The pipeline consists of the following steps:
-
2D Plans Generation: The process begins with generating 2D floor plans that serve as the foundation for the building design.
-
3D Building Generation: The 2D plans are transformed into a 3D building model with proper dimensions and structure.
-
Three.js Plot: The 3D model is plotted in Three.js, allowing for interactive visualization and manipulation.
-
Camera Adjustment: The viewing angle and camera position are carefully adjusted to capture the building from the most appropriate perspective.
-
Scale Figures: Human figures, trees, and vehicles are added to provide scale reference and context to the scene.
-
Masking: Different parts of the building and environment are masked with distinct colors to define materials and surfaces (shown in the color-coded visualization).
-
Canny Edge Detection: Edge detection is applied to create clear building outlines and structural details.
-
Highlighting: Important architectural features and edges are emphasized through highlighting.
-
Base Image Generation: A base image with proper shading and basic textures is created.
-
Inpainting & Refining: Multiple iterations of inpainting and refinement are performed to add realistic textures and details.
-
Final Rendering: The process concludes with a fully rendered, photorealistic visualization of the building design.
Pipeline Diagram
Camera position estimation is an important step for capturing the building from an effective viewpoint. The algorithm determines the camera position based on
the building dimensions, plot layout, and road positions.
-
Road-Based Positioning
-
The widest road adjacent to the building plot is identified.
-
The centroid of that road is used as a reference point for camera placement.
-
This ensures that the building is viewed from a natural street-level perspective.
-
Vector Calculation
-
A horizontal vector aligned with the widest road is created (X vector).
-
A vertical vector is created by rotating the horizontal vector by 90 degrees (Y vector).
-
Together, these vectors form the basis for determining the camera's viewing direction.
-
Height Determination and Distance Calculation
-
The optimal camera height is calculated using two criteria.
-
The maximum value between these criteria is selected to ensure proper building coverage.
-
Trigonometry is used to compute the ideal distance between the camera and the building, as follows.
\[
\tan(\theta) = \frac{h}{d}, \quad d = \frac{h}{\tan(\theta)}
\]
where \(d\) is the distance between camera and widestRoadCentroid, \(h\) is the height of the camera, and \(\theta = \frac{\text{fov}}{2} \times \frac{\pi}{180}\)
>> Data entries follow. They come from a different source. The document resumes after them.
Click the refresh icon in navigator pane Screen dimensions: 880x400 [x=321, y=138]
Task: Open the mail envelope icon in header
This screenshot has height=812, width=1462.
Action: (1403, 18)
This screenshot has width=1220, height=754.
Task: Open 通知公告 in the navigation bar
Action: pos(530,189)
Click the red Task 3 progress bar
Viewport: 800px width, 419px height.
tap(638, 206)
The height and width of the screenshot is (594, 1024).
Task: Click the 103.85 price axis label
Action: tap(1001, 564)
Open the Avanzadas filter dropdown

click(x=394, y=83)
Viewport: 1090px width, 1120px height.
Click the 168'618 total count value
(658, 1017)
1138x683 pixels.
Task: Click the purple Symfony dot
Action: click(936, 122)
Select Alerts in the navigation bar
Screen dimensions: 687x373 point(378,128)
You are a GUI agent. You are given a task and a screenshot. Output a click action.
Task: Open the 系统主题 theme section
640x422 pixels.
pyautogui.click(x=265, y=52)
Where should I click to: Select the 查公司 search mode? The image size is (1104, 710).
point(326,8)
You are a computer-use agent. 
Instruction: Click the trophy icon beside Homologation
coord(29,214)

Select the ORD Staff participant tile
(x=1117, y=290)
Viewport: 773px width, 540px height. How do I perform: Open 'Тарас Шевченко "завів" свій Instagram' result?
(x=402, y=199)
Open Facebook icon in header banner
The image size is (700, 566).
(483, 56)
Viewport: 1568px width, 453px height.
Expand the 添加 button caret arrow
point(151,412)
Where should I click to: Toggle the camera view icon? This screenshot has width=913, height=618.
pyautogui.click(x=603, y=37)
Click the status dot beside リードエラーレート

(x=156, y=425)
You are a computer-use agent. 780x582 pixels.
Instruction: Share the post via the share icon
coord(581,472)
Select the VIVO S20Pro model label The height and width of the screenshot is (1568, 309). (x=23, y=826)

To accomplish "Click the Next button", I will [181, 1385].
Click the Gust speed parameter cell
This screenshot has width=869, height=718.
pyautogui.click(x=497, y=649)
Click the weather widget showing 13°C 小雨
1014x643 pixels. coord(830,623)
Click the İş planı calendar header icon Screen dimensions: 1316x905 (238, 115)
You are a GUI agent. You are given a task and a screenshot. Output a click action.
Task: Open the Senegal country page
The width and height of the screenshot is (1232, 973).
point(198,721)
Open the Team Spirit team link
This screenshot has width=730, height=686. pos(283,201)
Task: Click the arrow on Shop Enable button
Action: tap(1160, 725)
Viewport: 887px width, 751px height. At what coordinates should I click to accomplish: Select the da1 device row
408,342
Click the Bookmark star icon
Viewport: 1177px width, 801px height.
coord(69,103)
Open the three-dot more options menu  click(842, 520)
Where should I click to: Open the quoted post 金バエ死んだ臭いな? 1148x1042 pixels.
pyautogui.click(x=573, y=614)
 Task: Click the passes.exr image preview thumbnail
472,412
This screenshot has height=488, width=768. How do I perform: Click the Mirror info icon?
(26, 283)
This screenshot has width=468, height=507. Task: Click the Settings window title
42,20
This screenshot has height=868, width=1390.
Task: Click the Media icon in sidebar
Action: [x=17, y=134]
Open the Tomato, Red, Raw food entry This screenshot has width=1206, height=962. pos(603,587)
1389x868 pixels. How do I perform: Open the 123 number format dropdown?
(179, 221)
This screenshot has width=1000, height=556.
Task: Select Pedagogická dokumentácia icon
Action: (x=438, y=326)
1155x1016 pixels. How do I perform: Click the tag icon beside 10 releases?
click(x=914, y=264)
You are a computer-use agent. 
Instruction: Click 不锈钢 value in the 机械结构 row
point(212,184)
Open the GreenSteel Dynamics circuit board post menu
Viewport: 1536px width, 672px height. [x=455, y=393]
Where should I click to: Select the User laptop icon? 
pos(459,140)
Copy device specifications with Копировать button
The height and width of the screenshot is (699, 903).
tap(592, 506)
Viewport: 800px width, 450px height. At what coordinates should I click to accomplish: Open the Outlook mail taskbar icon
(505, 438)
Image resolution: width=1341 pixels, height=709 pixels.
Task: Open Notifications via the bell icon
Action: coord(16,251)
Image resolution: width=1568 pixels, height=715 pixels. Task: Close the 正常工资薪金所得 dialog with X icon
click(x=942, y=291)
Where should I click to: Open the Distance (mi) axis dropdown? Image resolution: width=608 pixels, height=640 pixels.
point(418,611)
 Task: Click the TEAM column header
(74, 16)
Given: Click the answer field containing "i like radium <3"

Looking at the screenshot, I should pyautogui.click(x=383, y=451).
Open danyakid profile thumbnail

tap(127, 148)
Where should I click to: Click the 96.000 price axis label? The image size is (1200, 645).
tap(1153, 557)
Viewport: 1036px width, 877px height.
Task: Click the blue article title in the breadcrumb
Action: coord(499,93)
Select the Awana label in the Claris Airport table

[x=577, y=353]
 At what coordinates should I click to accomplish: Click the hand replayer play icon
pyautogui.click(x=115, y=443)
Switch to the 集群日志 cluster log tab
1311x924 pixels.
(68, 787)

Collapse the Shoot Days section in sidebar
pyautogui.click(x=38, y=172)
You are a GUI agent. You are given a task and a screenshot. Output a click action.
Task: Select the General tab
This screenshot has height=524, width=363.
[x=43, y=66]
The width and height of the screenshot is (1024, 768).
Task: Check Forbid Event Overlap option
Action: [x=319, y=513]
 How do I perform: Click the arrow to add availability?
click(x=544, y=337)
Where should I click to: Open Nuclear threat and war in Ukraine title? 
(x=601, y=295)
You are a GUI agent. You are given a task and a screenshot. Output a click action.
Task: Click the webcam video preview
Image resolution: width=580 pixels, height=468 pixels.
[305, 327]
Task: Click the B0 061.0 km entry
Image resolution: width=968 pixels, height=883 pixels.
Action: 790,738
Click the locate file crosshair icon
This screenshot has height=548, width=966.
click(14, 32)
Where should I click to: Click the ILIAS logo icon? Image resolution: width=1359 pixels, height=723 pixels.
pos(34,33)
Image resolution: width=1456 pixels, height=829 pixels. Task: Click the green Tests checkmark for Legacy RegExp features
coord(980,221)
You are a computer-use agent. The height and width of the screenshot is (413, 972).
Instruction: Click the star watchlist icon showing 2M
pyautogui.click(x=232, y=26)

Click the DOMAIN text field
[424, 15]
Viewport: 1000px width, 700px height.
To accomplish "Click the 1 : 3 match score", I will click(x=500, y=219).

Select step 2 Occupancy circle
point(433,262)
Camera Position Estimation Diagram
const estimateCameraPosition = (
data: BuildingStateInfo,
buildingHeightEstimated: number,
fov: number,
) => {
const parcelPolygon = data.plotOutline
// Obtain the widest road object.
// The widest road object is computed by widthRaw + edgeLength
let widestWidth = -Infinity;
let widestRoad = undefined;
data.roadWidths.forEach((road) => {
if (widestWidth < road["widthRaw"] + road["edge"].getLength()) {
widestWidth = road["widthRaw"]
widestRoad = road
}
})
// Get the centroid of the widest road
const widestRoadCentroid = Util.centroid(widestRoad["edge"])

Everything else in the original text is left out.